Who discovered Okazaki fragments?

Reiji Okazaki and Tsuneko Okazaki at Nagoya University, in a series of papers culminating in 1968. They pulse-labeled E. coli with tritiated thymidine for very short intervals (5-30 seconds), then sedimented the DNA on alkaline sucrose gradients and saw two populations: a heavy peak corresponding to long parental-length DNA, and a light peak around 1000-2000 nt that represented the freshly made short pieces. With longer chase times the short peak disappeared into the heavy peak as ligase joined the pieces. Reiji Okazaki died of leukemia in 1975 at age 44 — likely a delayed consequence of radiation exposure from the 1945 Hiroshima bombing — and Tsuneko continued the work, identifying primase function in 1980.

What removes the RNA primer from an Okazaki fragment?

Two pathways exist. In E. coli, DNA polymerase I uses its 5' to 3' exonuclease (the Klenow fragment is what's left when this domain is cleaved off) to chew through the RNA primer of the downstream fragment as it extends forward — nick translation. Then DNA ligase seals the final phosphodiester bond. In eukaryotes the polymerase delta cannot degrade RNA but it can displace the primer into a single-stranded flap, which the structure-specific endonuclease FEN1 cleaves off. The cleaved nick is then sealed by DNA ligase I. A backup pathway uses the 5' to 3' exonuclease activity of Dna2 helicase-nuclease for unusually long flaps.

Why do eukaryotic fragments match nucleosome spacing?

Behind the eukaryotic fork, the leading-strand and lagging-strand polymerases collaborate with chromatin assembly factor CAF-1 to deposit fresh histone octamers onto newly replicated DNA. Each octamer wraps ~147 bp of DNA, with linker DNA bringing the repeat to ~165 bp. The lagging-strand machinery appears to use this nucleosomal periodicity as a positional cue: primase fires once per nucleosome, producing ~165 nt Okazaki fragments that each carry exactly one new nucleosome. Smith and Whitehouse (2012) showed that disrupting CAF-1 lengthens fragments while overexpressing chromatin assembly factors shortens them — direct evidence that chromatin spacing controls primer-firing frequency.

What happens if Okazaki fragments are not joined?

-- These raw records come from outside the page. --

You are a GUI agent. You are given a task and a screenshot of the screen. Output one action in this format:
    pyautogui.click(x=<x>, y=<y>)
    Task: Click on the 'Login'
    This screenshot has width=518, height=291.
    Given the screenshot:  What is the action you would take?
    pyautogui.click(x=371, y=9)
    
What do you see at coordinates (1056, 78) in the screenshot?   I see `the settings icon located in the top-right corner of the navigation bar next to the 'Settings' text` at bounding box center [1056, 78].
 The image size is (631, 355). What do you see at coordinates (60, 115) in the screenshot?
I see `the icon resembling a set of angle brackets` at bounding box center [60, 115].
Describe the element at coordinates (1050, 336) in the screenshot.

Unligated fragments leave single-strand nicks every 100-2000 nt across the lagging strand. Most are sealed within seconds by ligase I, but failure causes persistent nicks that collapse into double-strand breaks when the next fork arrives, triggering ATR-Chk1 checkpoint activation. Mice null for FEN1 or ligase I die as embryos. Hypomorphic FEN1 mutants accumulate single-strand breaks and develop lymphomas at 10-fold higher rates. Bloom syndrome and Werner syndrome both involve accessory helicases that help resolve stalled lagging-strand intermediates; loss of either causes hyper-recombination, premature aging, and cancer predisposition. The lagging strand is, in this sense, the most fragile and most checkpoint-monitored part of every replication fork.